[SELECTED EXCERPT]
Understood. And how much pricing growth have you seen in the standalone business in the last 2 months?

Arjun Jaykrishna

Executives
#128

Mitesh bhai, can you just give a rough [indiscernible].

Gokul M Jaykrishna

Executives
#129

I will quickly give an idea on the pricing side. the stand-alone Blue business pricing is normally done on a quarterly basis, and our customers are mostly MNCs who have been there with us since over 15 years, all the 3 major MNCs that are our customers. So there is -- in this quarter, the benefits of the pricing have not fully been seen because the quarterly pricing was already locked in. And so we will probably likely see some benefit of that coming and falling over into the next coming quarter.

Unknown Analyst

Analysts
#130

And how much pricing growth we can see in the next quarter?

Gokul M Jaykrishna

Executives
#131

So it is very difficult to put a percentage number on it because it depends on customer to customer, contract to contract, also there are various products. But generally, across the product basket of pigments as well as crude, there has been a substantial increase in price because of the downward pressure of raw materials and also the lack of availability of some of the raw materials. So a lot of our competitors generally in the business have found it difficult to even procure the raw material. So that has been a challenge, and that has driven up prices. So generally, prices across all product segments in the pigments business has gone up. And on [indiscernible] fully gone up. So I would probably say percentage-wise Mitesh, maybe you can put a percentage.

Miteshkumar Patel

Executives
#132

[indiscernible] Percentage -- would you say about an yes. Okay. 10% you're saying 20%.

Unknown Analyst

Analysts
#133

Okay. Okay. So based on the price increase and let's say, if that price -- that maintains in the end of the year. So you can really do INR 400-odd crores kind of revenue in the stand-alone business. with 13%, 14% EBITDA margin. So maybe INR 50 crores, INR 55 crores absolute EBITDA in this can business, is it achievable in FY '27?

Gokul M Jaykrishna

Executives
#134

Yes, that is the peak potential or that is the potential of the blue business, yes. Correct.

Unknown Analyst

Analysts
#135

That is achievable in FY '27 itself, right?

Gokul M Jaykrishna

Executives
#136

Yes, that would be -- yes, that would be our goal. That would be our goal. Arjun, you can comment on it if you have anything to say.

Arjun Jaykrishna

Executives
#137

No, exactly. I think it's already been discussed. This would be our goal and where we are looking for consistency in the volume then continuous steady bottom line. So this would be our goal to be able to achieve that for this year and going forward.

Unknown Analyst

Analysts
#138

Okay. Okay. And now for the subsidiaries for a Atlas, I think we are doing roughly INR 150-odd crores kind of the revenue, right? And the gross margin is roughly the same, 34%, 35% gross margin?

Gokul M Jaykrishna

Executives
#139

It ranges between 30% to 35% since the business is still growing and gradually utilization levels are increasing, we are also finding new customers, and endeavoring to go to the export market. Unlike the blue business, we don't have penetration into the MNC market yet in a meaningful way. So this margin range is between 30% to 35%. Right now, it is at the lower end of 30%, and we look to go towards the higher end of the 35% band. Anything you want to add, Arjun or Mitesh, you can add.

Arjun Jaykrishna

Executives
#140

No, that's right.

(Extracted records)

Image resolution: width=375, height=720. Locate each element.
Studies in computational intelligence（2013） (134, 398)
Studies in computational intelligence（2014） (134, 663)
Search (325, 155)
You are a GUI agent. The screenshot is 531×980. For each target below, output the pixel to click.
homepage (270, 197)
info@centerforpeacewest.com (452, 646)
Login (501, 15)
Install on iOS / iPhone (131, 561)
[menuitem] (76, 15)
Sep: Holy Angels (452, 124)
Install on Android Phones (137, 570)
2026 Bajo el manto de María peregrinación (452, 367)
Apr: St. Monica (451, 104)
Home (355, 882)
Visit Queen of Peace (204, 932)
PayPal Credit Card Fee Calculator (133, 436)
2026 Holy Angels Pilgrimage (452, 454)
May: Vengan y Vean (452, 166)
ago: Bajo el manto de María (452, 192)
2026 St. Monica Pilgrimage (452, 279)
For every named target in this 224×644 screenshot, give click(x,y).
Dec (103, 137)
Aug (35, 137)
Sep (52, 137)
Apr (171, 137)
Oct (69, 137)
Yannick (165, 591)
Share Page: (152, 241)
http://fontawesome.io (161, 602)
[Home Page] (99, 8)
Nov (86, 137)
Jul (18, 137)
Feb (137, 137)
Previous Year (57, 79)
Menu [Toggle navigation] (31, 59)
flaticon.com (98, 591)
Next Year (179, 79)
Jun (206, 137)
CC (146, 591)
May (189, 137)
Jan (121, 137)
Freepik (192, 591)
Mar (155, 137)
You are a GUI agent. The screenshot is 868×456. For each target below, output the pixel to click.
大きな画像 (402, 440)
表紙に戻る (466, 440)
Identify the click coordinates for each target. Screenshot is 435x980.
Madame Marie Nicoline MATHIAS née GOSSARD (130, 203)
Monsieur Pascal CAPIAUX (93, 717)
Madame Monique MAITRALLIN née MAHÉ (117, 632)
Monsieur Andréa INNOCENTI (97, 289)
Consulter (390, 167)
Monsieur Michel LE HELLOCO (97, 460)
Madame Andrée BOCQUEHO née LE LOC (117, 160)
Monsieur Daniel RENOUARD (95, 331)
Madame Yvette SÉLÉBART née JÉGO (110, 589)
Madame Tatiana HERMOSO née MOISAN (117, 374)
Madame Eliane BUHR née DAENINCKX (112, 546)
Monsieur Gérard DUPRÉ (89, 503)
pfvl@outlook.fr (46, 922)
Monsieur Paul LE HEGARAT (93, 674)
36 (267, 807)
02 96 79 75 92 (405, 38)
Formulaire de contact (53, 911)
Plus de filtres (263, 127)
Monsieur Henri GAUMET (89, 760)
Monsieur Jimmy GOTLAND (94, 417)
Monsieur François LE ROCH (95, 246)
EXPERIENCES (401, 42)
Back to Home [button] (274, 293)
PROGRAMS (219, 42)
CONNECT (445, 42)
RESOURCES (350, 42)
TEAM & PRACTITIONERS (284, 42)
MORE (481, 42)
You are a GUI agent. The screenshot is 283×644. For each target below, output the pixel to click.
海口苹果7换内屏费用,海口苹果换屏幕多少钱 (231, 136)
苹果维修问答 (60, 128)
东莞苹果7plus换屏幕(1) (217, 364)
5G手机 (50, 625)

[REQUIRED ACTIONS]
1/ Translate this sentence from the call transcript into Spanish: "Unlike the blue business, we don't have penetration into the MNC market yet in a meaningful way."
2/ Retype the stretch of the call transcript from "Understood. And how" through "a rough [indiscernible].".

[EXERCISE ANSWERS]
1/ A diferencia del negocio del azul, todavía no tenemos una penetración significativa en el mercado de las empresas multinacionales.

2/
Understood. And how much pricing growth have you seen in the standalone business in the last 2 months?

Arjun Jaykrishna

Executives
#128

Mitesh bhai, can you just give a rough [indiscernible].